« C’est le seul chemin pour construire une économie durable, libérée de la volatilité et des vulnérabilités que nous connaissons aujourd’hui et qui résultent de la dépendance à un seul produit d’exportation [le pétrole] », a déclaré, lors de la discussion du bilan d’exécution du Compte Général de l’État (CGE) de 2023, qui se déroule aujourd’hui à l’Assemblée nationale.
Massano a souligné que la performance de l’économie cette année-là a été influencée par un environnement international défavorable, marqué par des mesures restrictives de politique monétaire adoptées par les banques centrales des principales économies mondiales.
Néanmoins, il a mentionné l’impact positif des politiques de l’État qui s’est reflété dans l’amélioration de la position de l’Angola dans l’Indice de Développement Humain (IDH).
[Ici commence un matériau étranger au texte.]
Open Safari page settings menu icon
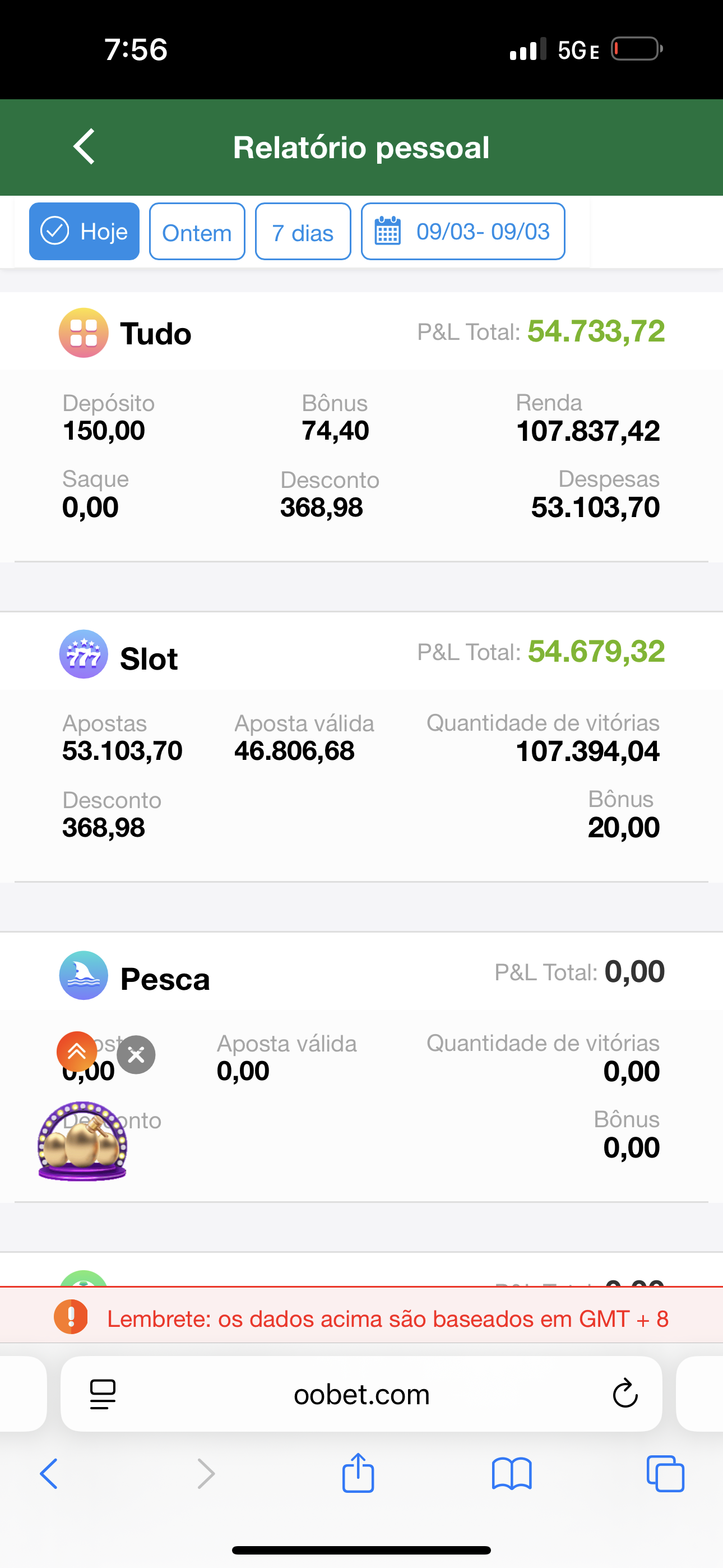The height and width of the screenshot is (1568, 723). pyautogui.click(x=103, y=1394)
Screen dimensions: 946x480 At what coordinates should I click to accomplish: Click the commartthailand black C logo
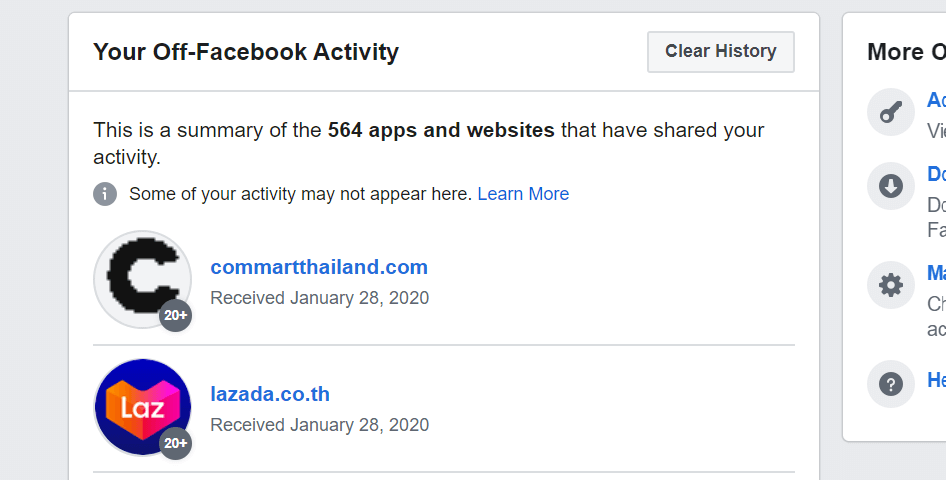click(142, 279)
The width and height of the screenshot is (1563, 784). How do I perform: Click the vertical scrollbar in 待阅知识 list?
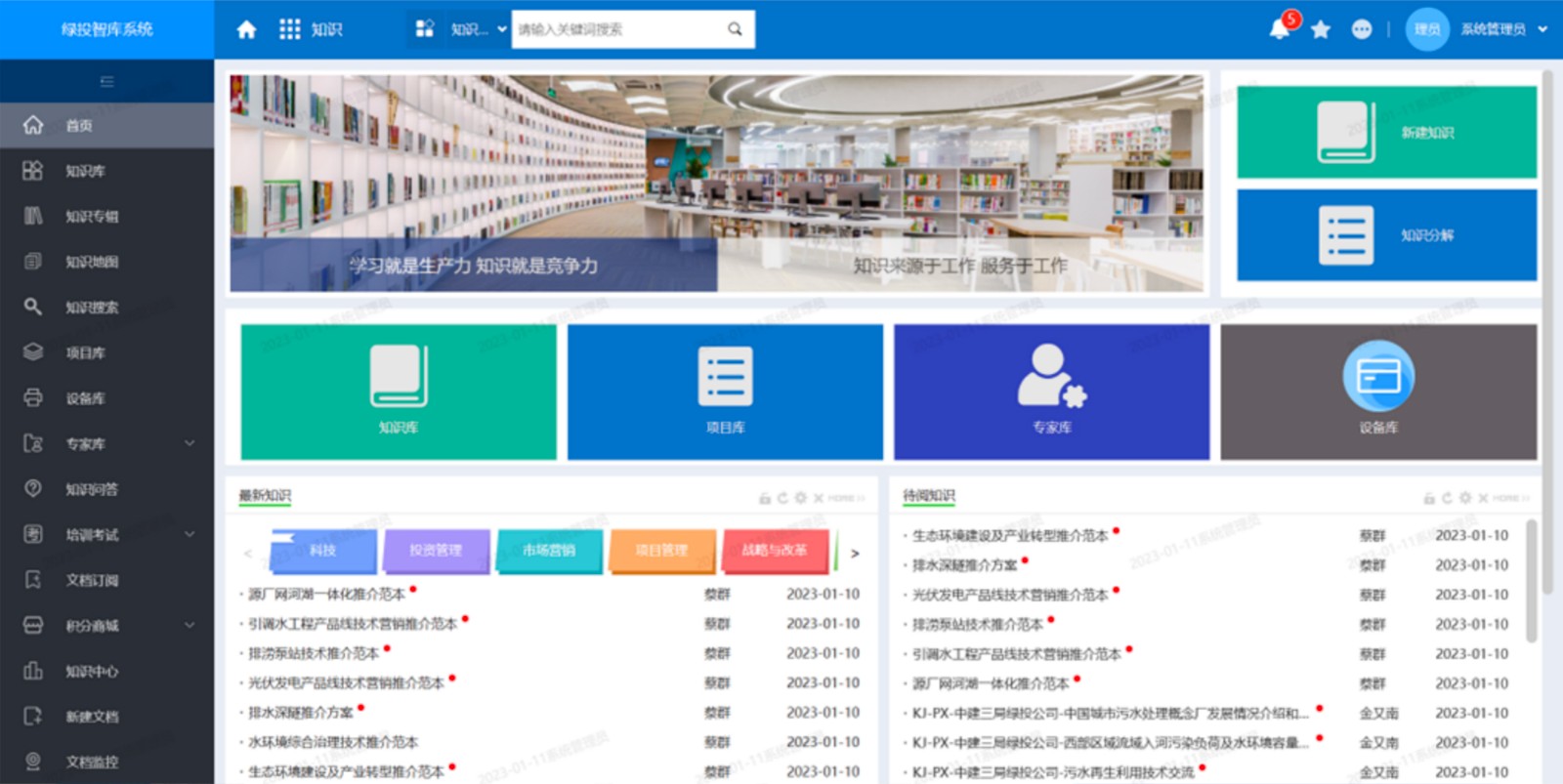pyautogui.click(x=1531, y=581)
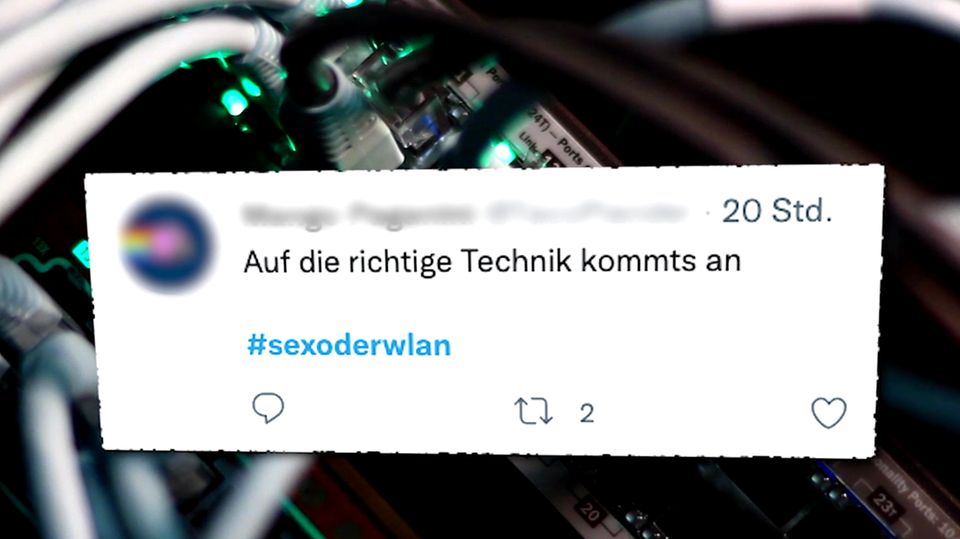
Task: Retweet the post using the arrows icon
Action: [x=533, y=411]
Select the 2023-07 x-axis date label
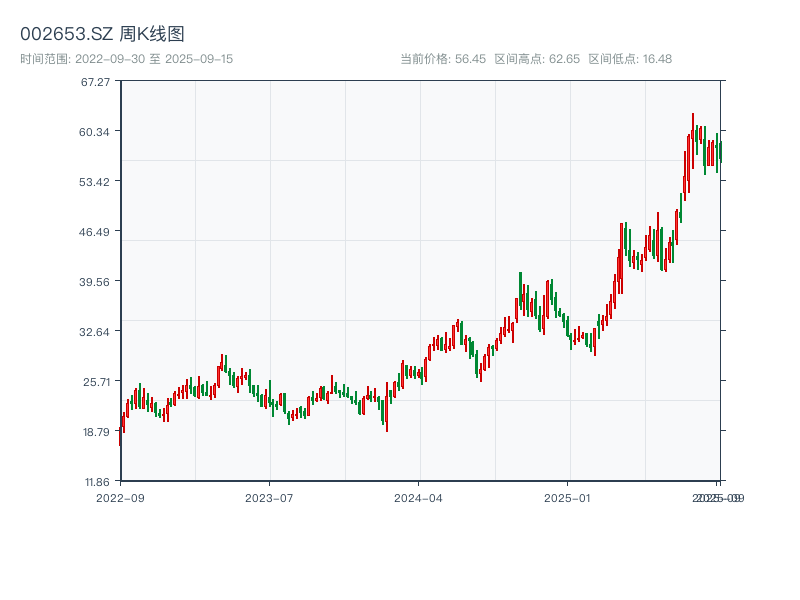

Selon le rapport du Programme des Nations Unies pour le développement (PNUD) publié en mai, l’Angola a grimpé de deux places dans le classement mondial, passant de la position 150 à la 148, parmi 193 pays évalués.
La secrétaire d’État au Budget, Juciene Cristiano dos Santos, a révélé qu’en 2023, des recettes d’une valeur de 20,33 billions de kwanzas (19,5 milliards d’euros) ont été perçues, ce qui représente une exécution de 101% du Budget Général de l’État (OGE). Les dépenses, quant à elles, ont totalisé 20,1 billions de kwanzas (19,4 milliards d’euros), correspondant à une exécution de 100% et à une augmentation de 22% par rapport à 2022.
La responsable a souligné que l’augmentation des dépenses était principalement due à des charges plus importantes liées aux intérêts de la dette, aux subventions, aux contributions patronales et à d’autres transferts. Le bilan budgétaire global a révélé un excédent de 235,57 milliards de kwanzas (226 millions d’euros).
La secrétaire d’État a également indiqué que 2023 a marqué le début d’un nouveau cycle de gouvernance et la continuité des réformes structurelles, avec un impact visible sur la collecte interne et l’allongement des maturités de la dette publique.